Records supplied
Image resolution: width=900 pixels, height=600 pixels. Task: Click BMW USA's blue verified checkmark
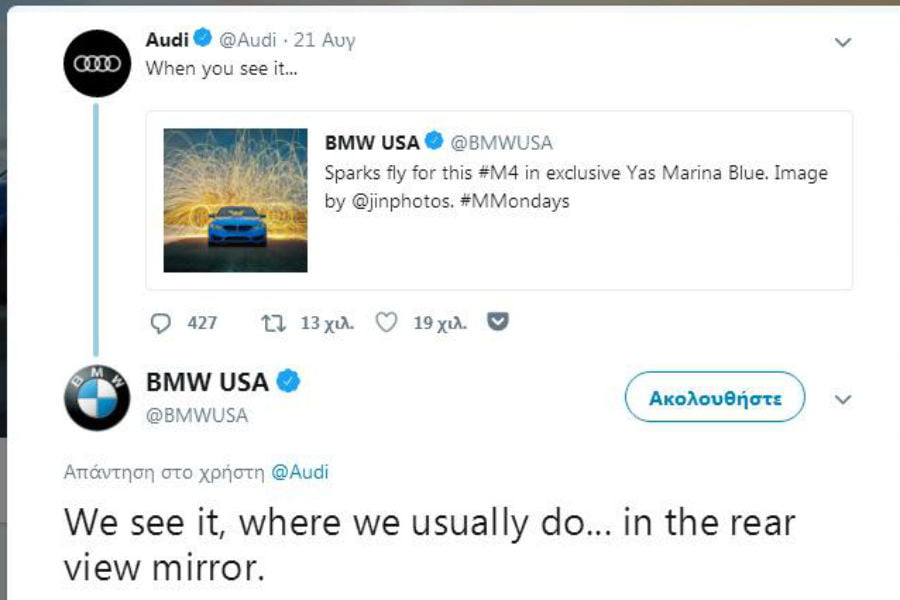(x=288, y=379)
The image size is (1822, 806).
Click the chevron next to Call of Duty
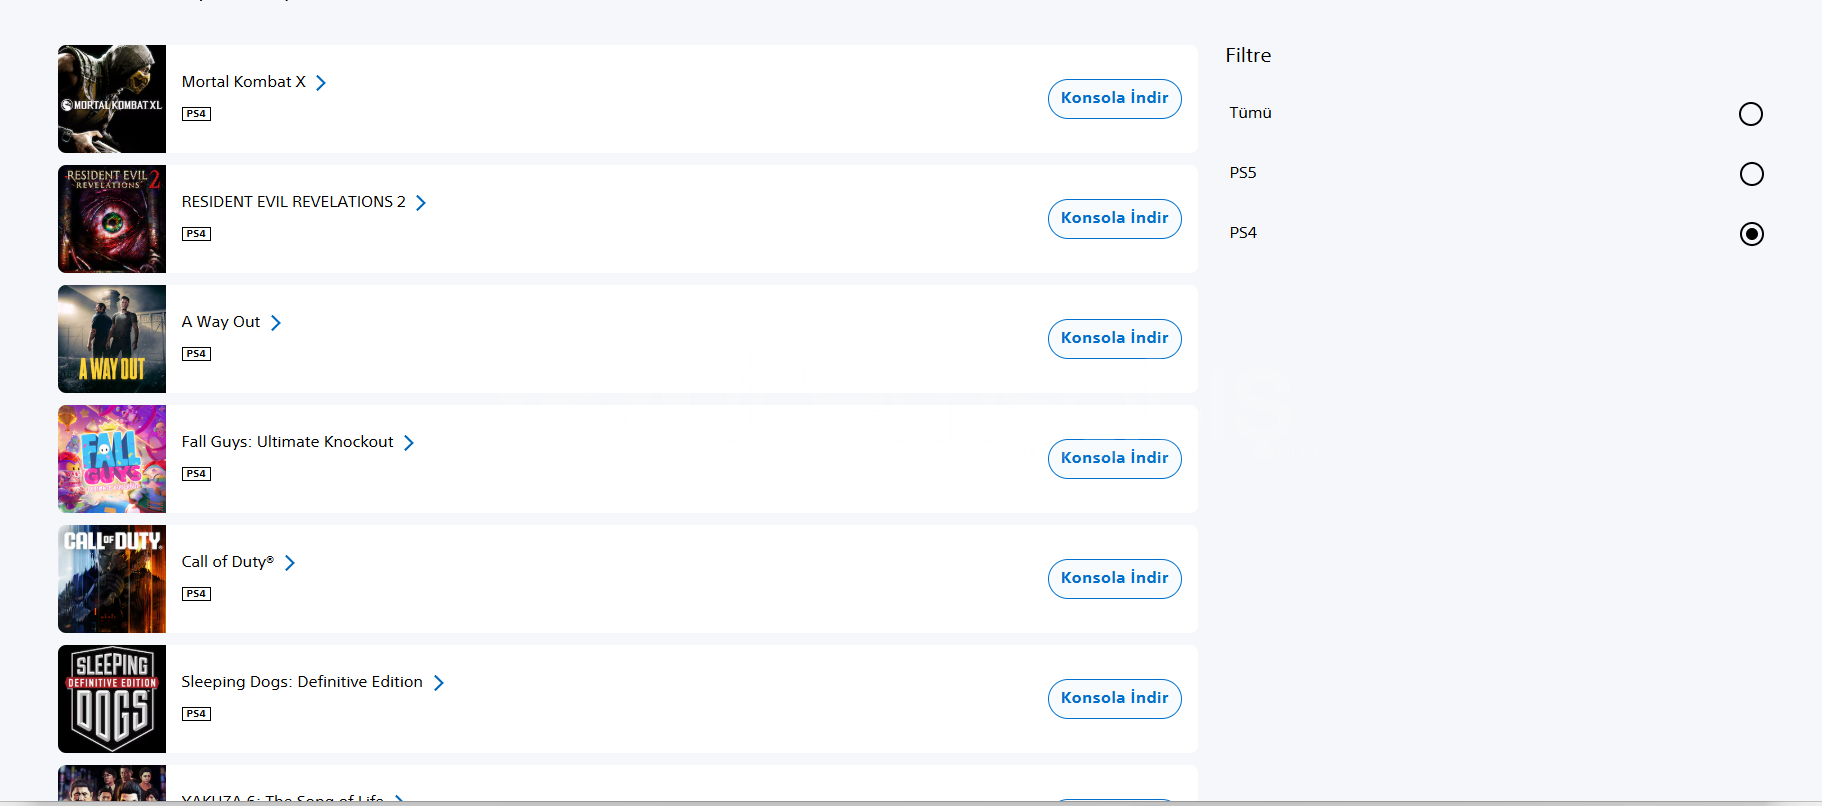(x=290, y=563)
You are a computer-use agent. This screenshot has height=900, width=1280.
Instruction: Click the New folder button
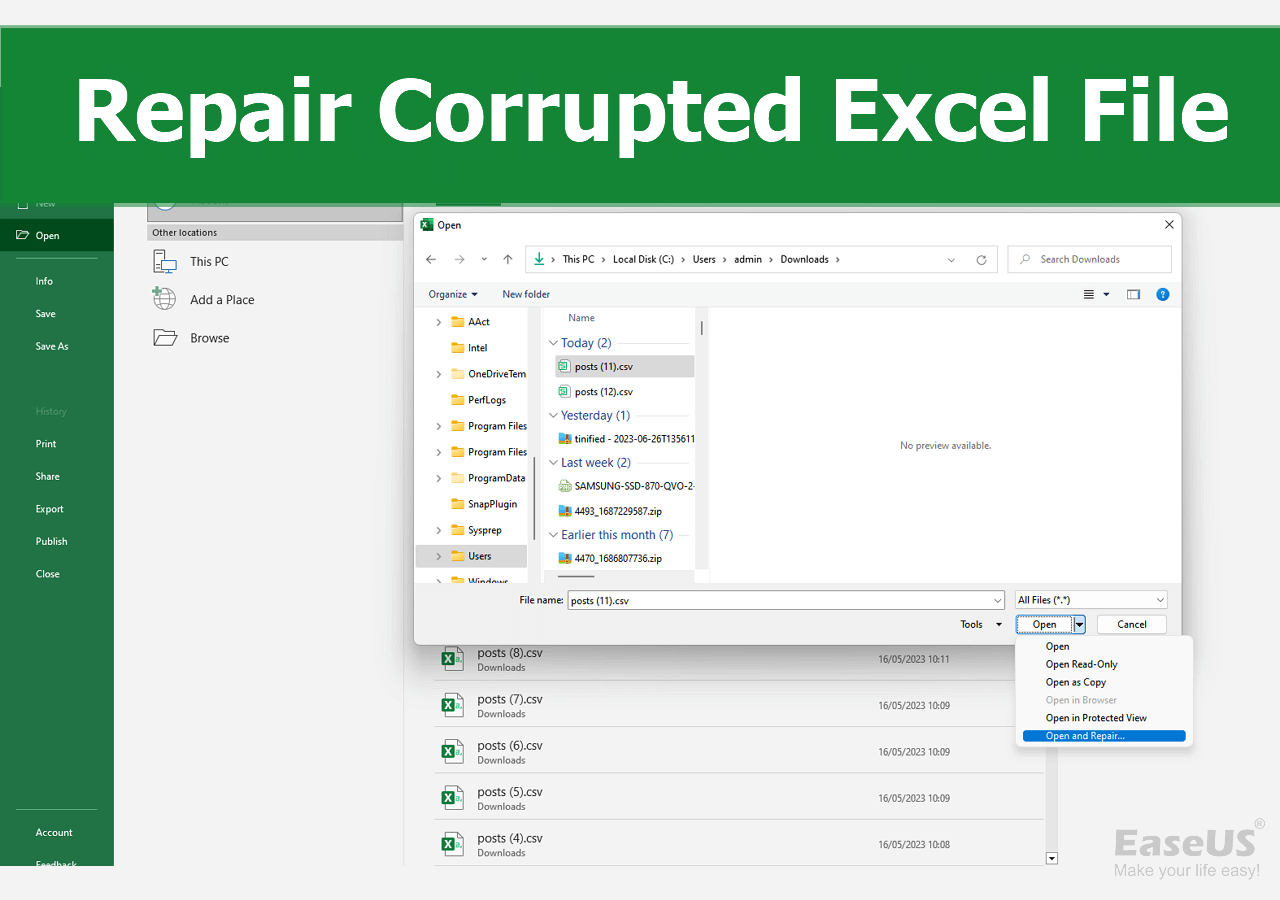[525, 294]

==

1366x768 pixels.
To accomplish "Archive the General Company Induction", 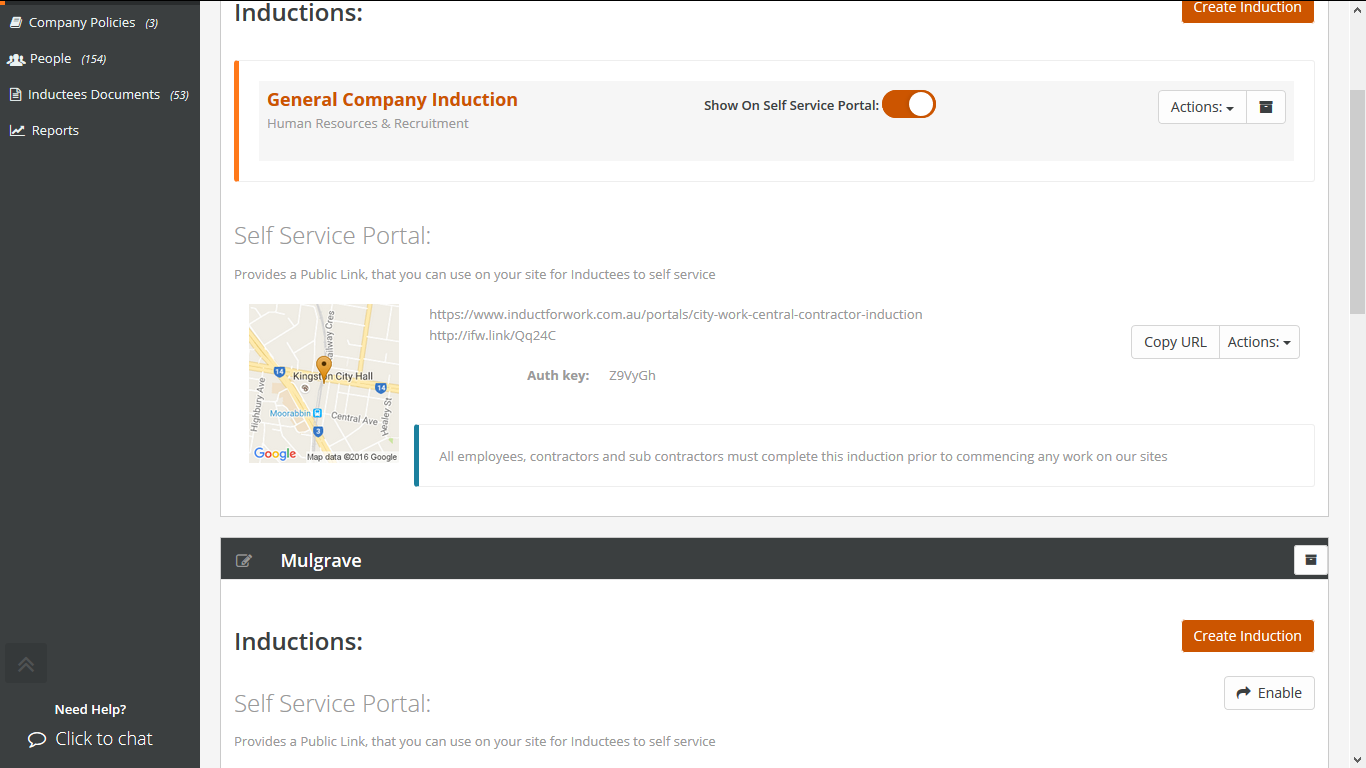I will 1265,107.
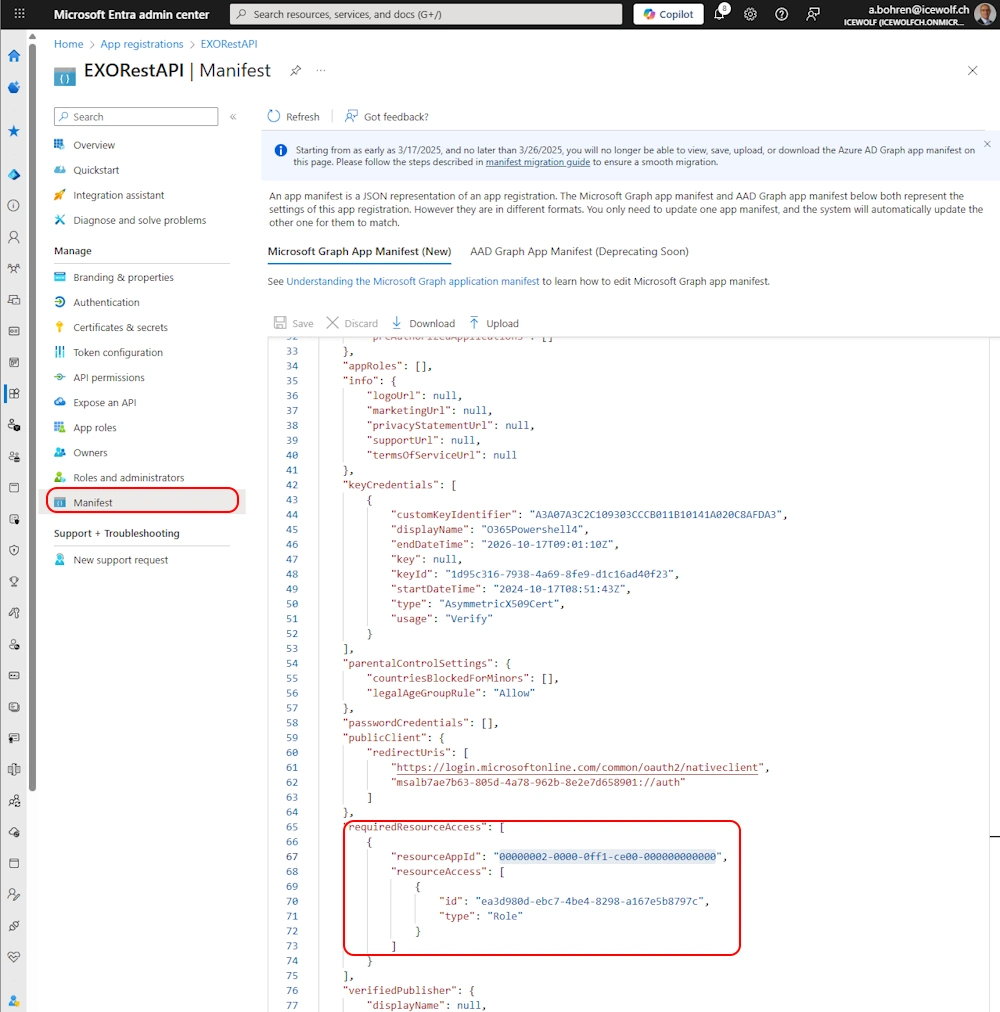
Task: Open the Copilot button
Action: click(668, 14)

==

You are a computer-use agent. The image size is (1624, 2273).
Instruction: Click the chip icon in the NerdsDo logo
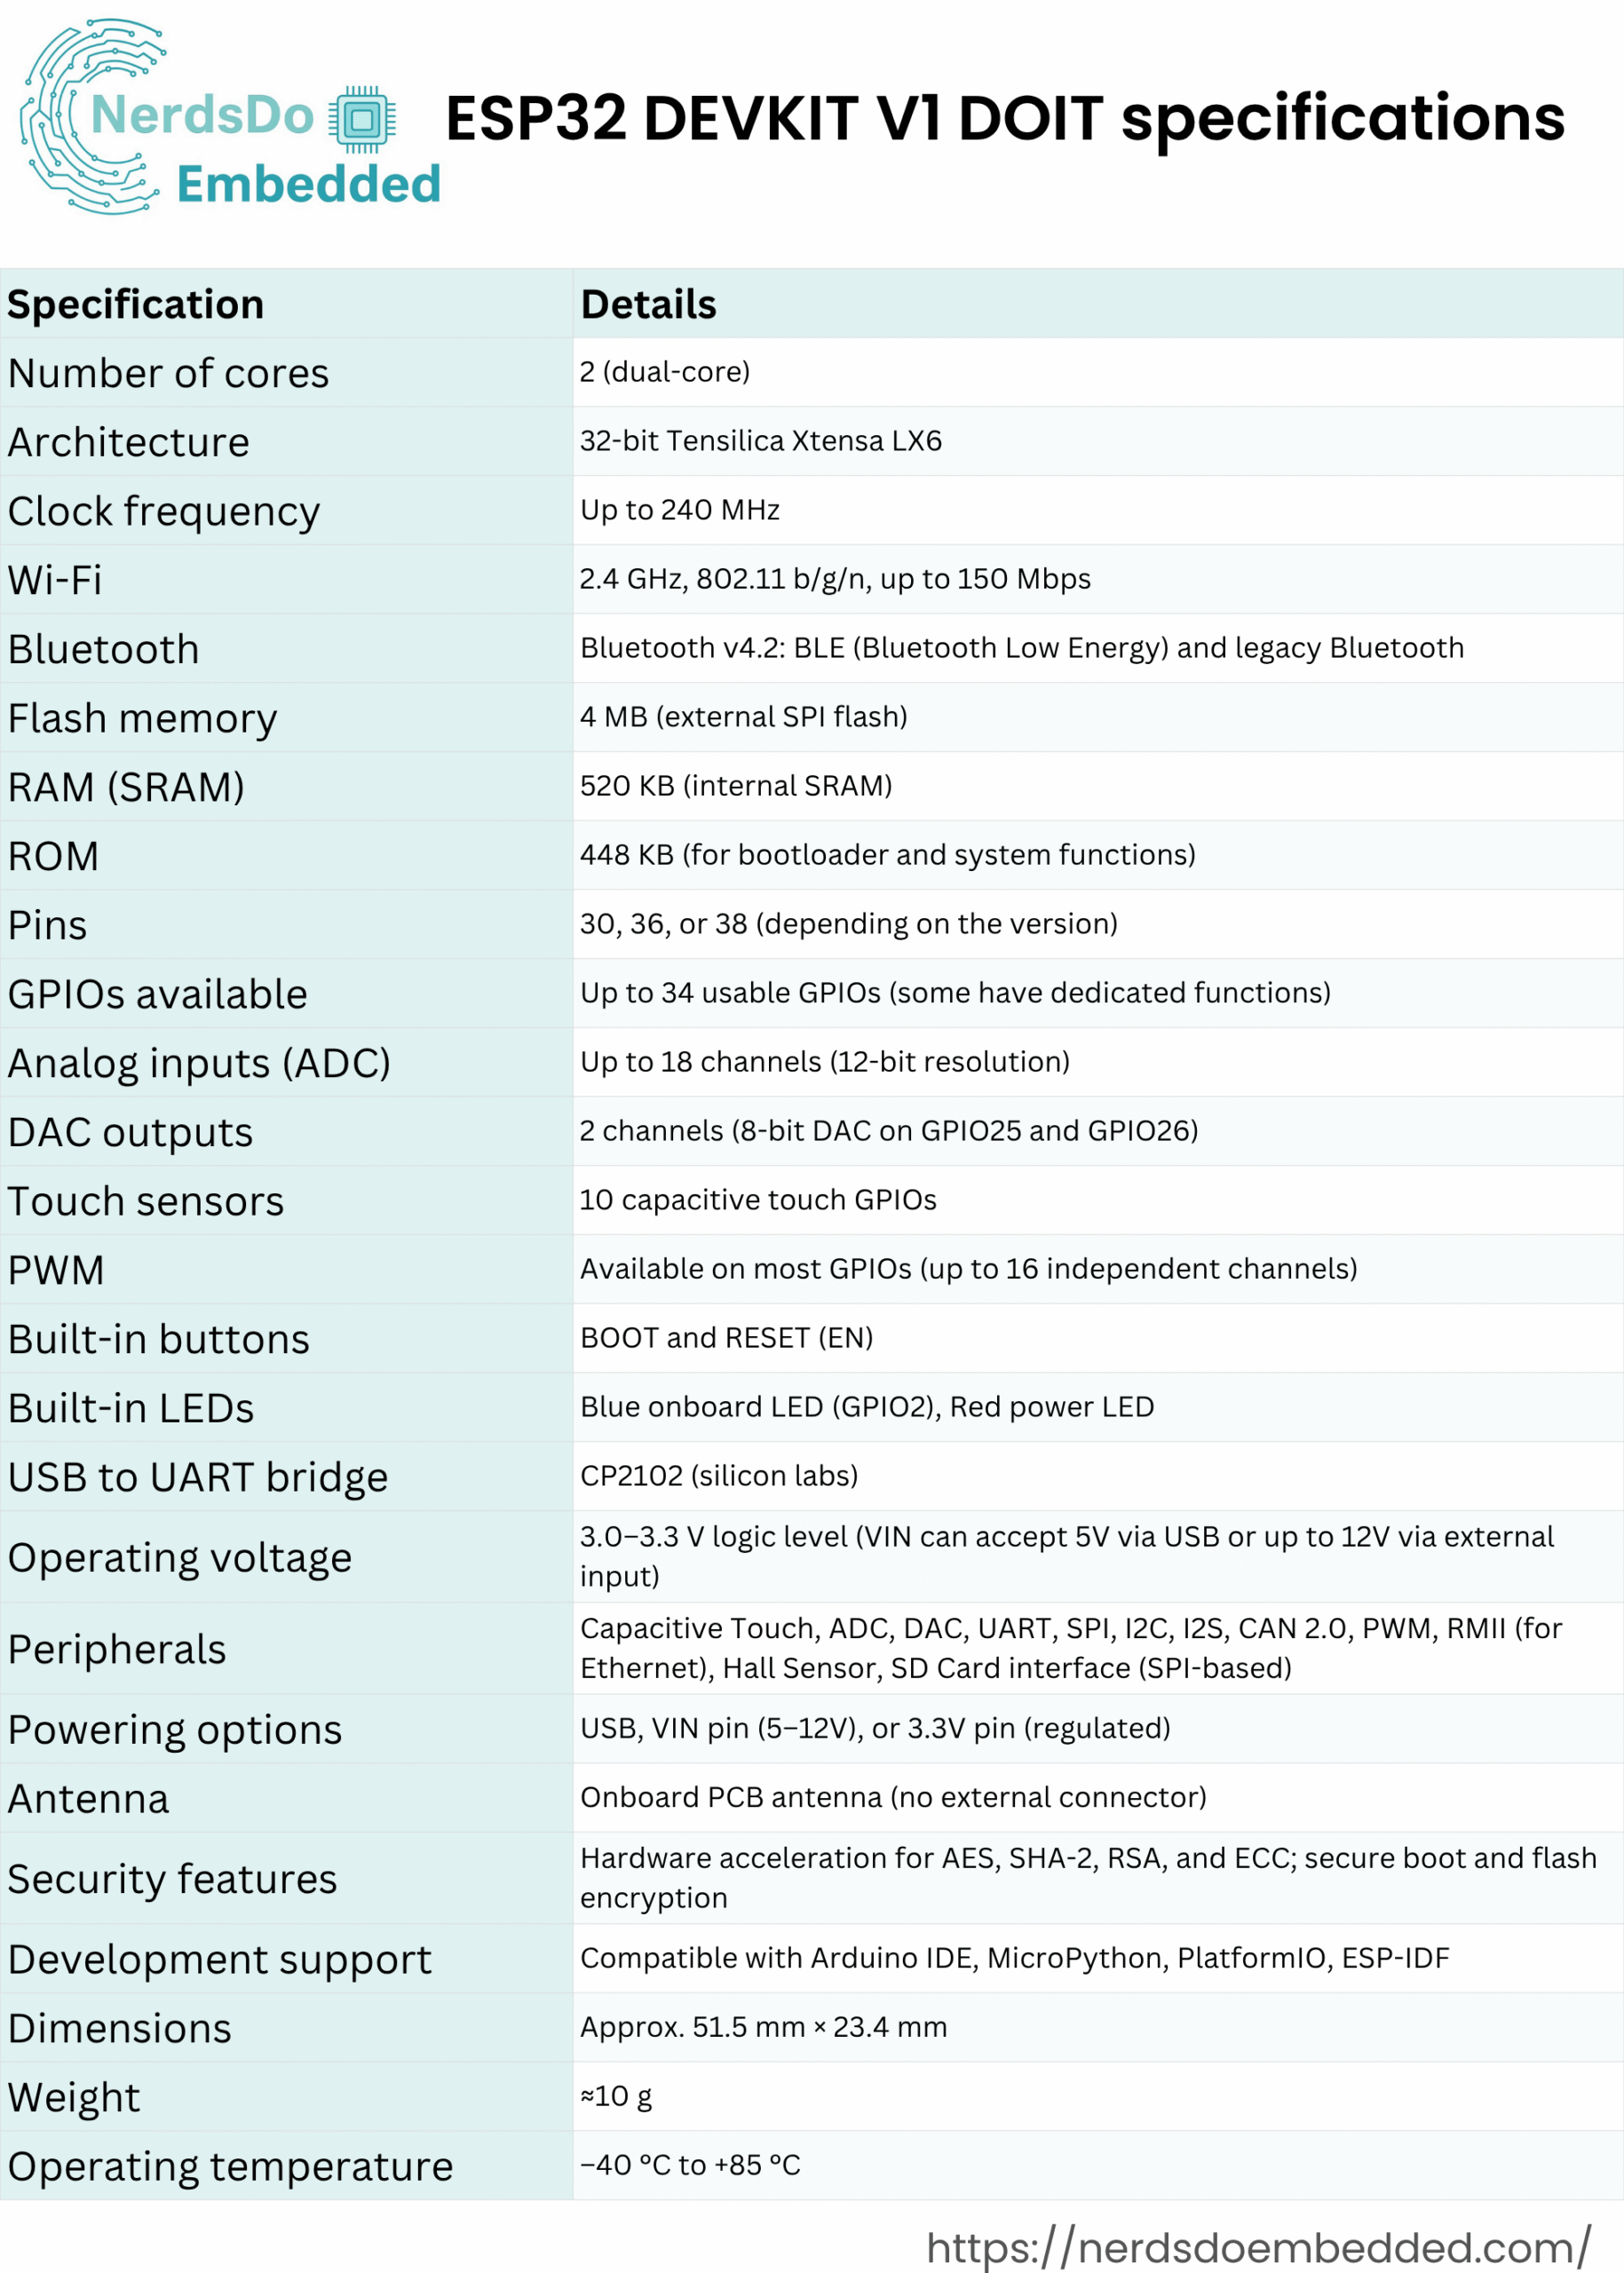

What you are asked to do
Find "agent" in the data above. Report each line where it appears.

Problem solution
You are a computer-use agent. This screenshot has height=900, width=1280.
You are a computer-use agent. The image size is (1624, 2273).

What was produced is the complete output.